Records shown below:

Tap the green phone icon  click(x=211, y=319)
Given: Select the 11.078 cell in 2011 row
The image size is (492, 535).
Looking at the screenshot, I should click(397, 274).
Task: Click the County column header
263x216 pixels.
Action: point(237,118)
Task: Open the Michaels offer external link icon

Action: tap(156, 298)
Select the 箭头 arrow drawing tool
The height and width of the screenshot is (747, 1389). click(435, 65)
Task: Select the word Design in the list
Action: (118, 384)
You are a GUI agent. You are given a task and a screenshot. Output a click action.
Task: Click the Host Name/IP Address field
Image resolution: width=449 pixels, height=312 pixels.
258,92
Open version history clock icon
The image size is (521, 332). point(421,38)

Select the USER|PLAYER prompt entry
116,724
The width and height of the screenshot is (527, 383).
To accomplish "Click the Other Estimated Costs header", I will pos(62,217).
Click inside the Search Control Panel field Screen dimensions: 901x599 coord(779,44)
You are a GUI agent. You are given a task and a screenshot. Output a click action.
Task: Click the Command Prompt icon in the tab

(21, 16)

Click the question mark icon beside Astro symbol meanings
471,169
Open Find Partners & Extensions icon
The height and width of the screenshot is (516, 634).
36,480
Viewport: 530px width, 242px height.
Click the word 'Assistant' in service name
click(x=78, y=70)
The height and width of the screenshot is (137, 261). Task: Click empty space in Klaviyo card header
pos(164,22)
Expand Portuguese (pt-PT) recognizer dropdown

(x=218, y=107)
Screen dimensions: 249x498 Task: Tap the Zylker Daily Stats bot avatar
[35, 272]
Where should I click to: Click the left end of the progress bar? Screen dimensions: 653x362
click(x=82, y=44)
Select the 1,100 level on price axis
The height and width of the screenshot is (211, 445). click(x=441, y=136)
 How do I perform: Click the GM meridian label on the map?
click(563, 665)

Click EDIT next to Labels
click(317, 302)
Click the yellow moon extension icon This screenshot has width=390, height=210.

End of Records shown.

What you are asked to do >> Print every line of the listing exactly.

Task output >>
Tap the green phone icon  click(x=211, y=319)
Given: Select the 11.078 cell in 2011 row
The image size is (492, 535).
Looking at the screenshot, I should click(397, 274).
Task: Click the County column header
263x216 pixels.
Action: point(237,118)
Task: Open the Michaels offer external link icon

Action: tap(156, 298)
Select the 箭头 arrow drawing tool
The height and width of the screenshot is (747, 1389). click(435, 65)
Task: Select the word Design in the list
Action: (118, 384)
You are a GUI agent. You are given a task and a screenshot. Output a click action.
Task: Click the Host Name/IP Address field
Image resolution: width=449 pixels, height=312 pixels.
258,92
Open version history clock icon
The image size is (521, 332). point(421,38)

Select the USER|PLAYER prompt entry
116,724
The width and height of the screenshot is (527, 383).
To accomplish "Click the Other Estimated Costs header", I will pos(62,217).
Click inside the Search Control Panel field Screen dimensions: 901x599 coord(779,44)
You are a GUI agent. You are given a task and a screenshot. Output a click action.
Task: Click the Command Prompt icon in the tab

(21, 16)

Click the question mark icon beside Astro symbol meanings
471,169
Open Find Partners & Extensions icon
The height and width of the screenshot is (516, 634).
36,480
Viewport: 530px width, 242px height.
Click the word 'Assistant' in service name
click(x=78, y=70)
The height and width of the screenshot is (137, 261). Task: Click empty space in Klaviyo card header
pos(164,22)
Expand Portuguese (pt-PT) recognizer dropdown

(x=218, y=107)
Screen dimensions: 249x498 Task: Tap the Zylker Daily Stats bot avatar
[35, 272]
Where should I click to: Click the left end of the progress bar? Screen dimensions: 653x362
click(x=82, y=44)
Select the 1,100 level on price axis
The height and width of the screenshot is (211, 445). click(x=441, y=136)
 How do I perform: Click the GM meridian label on the map?
click(563, 665)

Click EDIT next to Labels
click(317, 302)
Click the yellow moon extension icon This screenshot has width=390, height=210.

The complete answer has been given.